**About this task:**
For every entry, reproduce the wording exactly and omit any image it holds.

[Opening Recorded information section]

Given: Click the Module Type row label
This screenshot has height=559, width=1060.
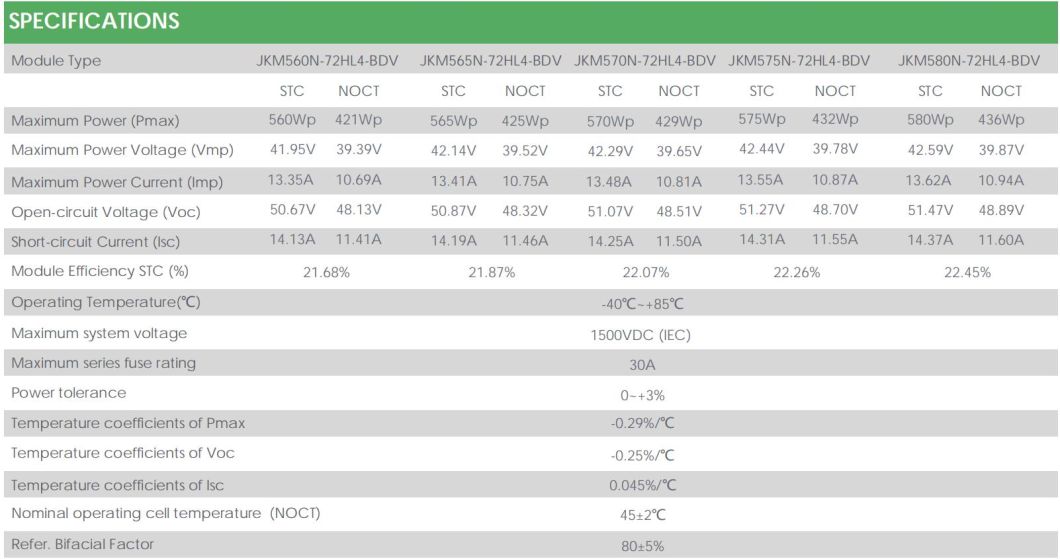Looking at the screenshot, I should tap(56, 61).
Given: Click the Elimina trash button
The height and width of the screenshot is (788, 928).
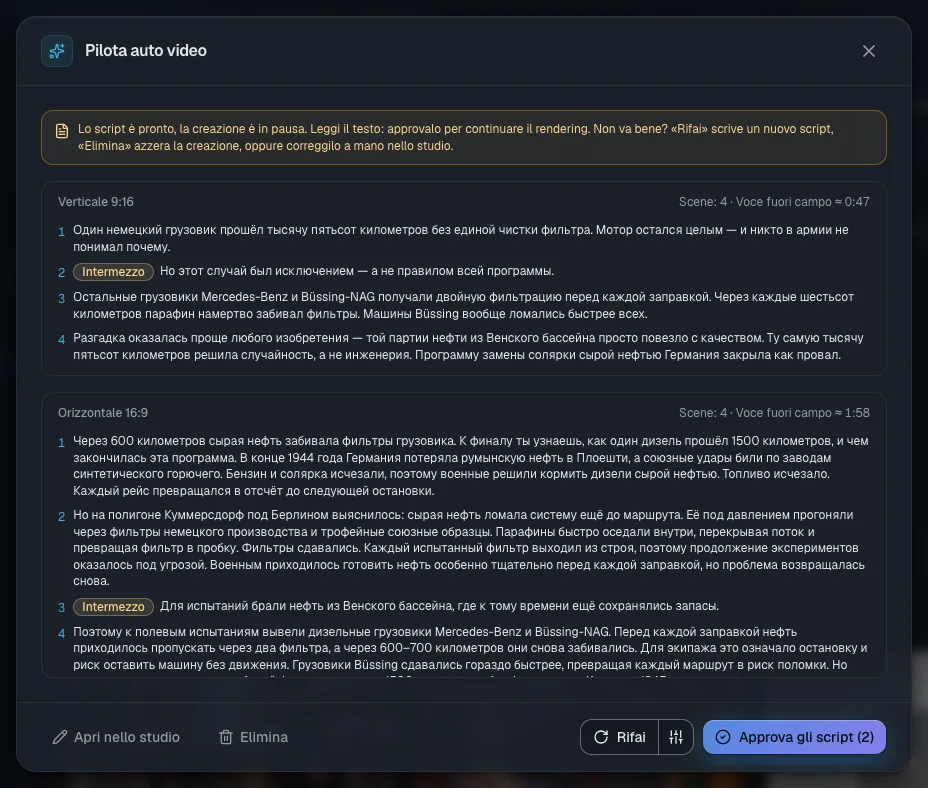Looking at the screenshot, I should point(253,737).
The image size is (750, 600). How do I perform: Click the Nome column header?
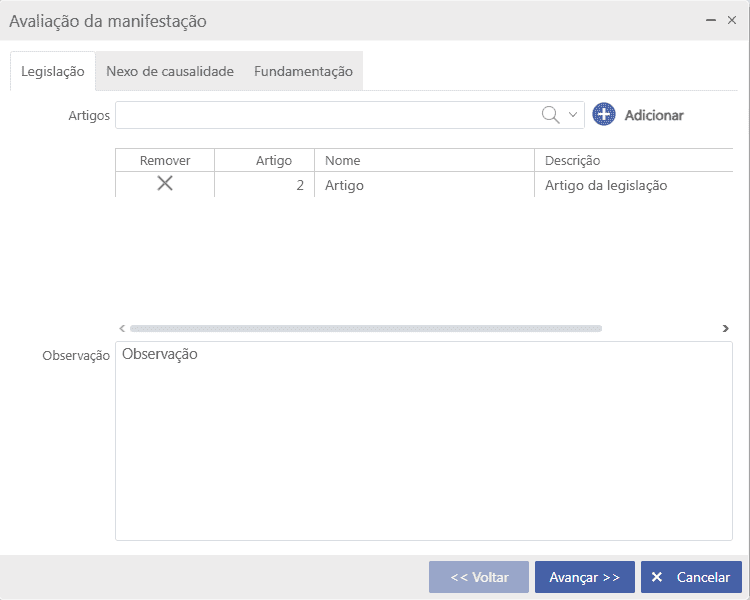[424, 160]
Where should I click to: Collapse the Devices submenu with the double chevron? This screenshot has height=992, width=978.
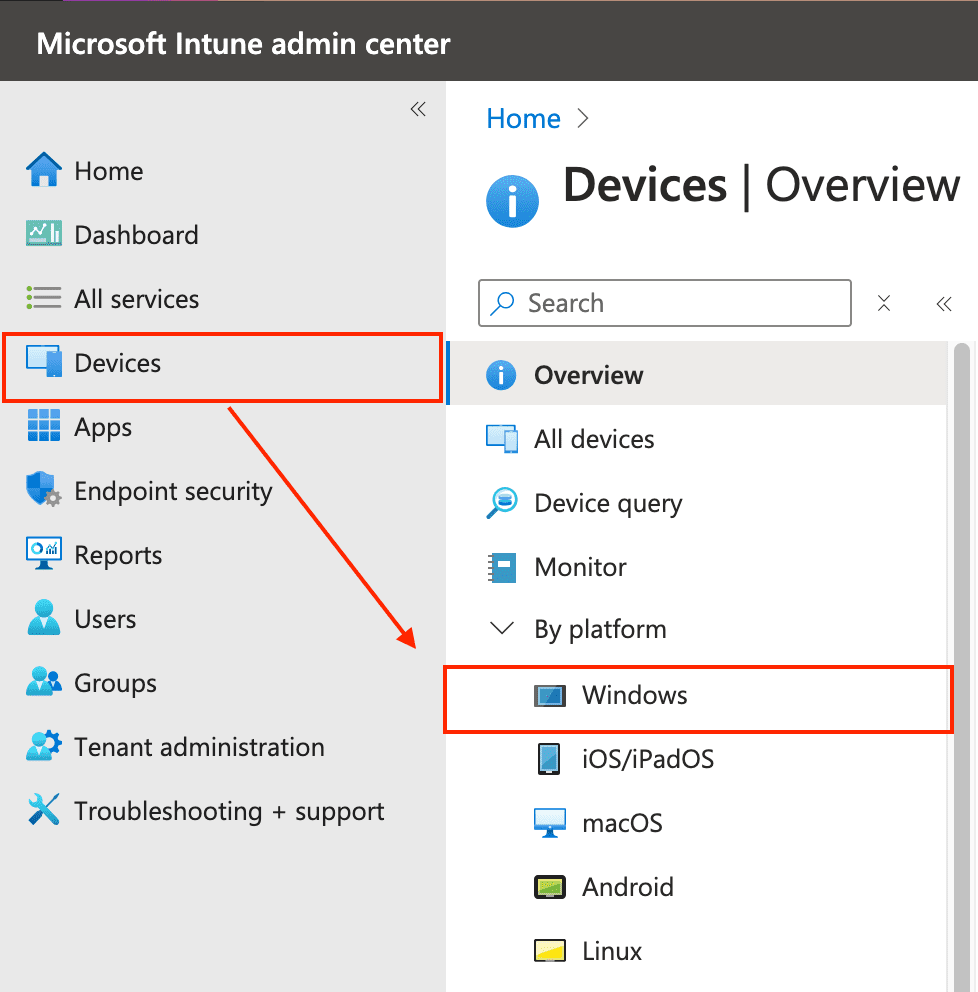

[Closing Recorded information section]

**Result of the task:**
Given: Click the Module Type row label
This screenshot has height=559, width=1060.
Looking at the screenshot, I should tap(56, 61).
Given: Click the Elimina trash button
The height and width of the screenshot is (788, 928).
Looking at the screenshot, I should point(253,737).
The image size is (750, 600). How do I perform: Click the Nome column header?
[424, 160]
Where should I click to: Collapse the Devices submenu with the double chevron? This screenshot has height=992, width=978.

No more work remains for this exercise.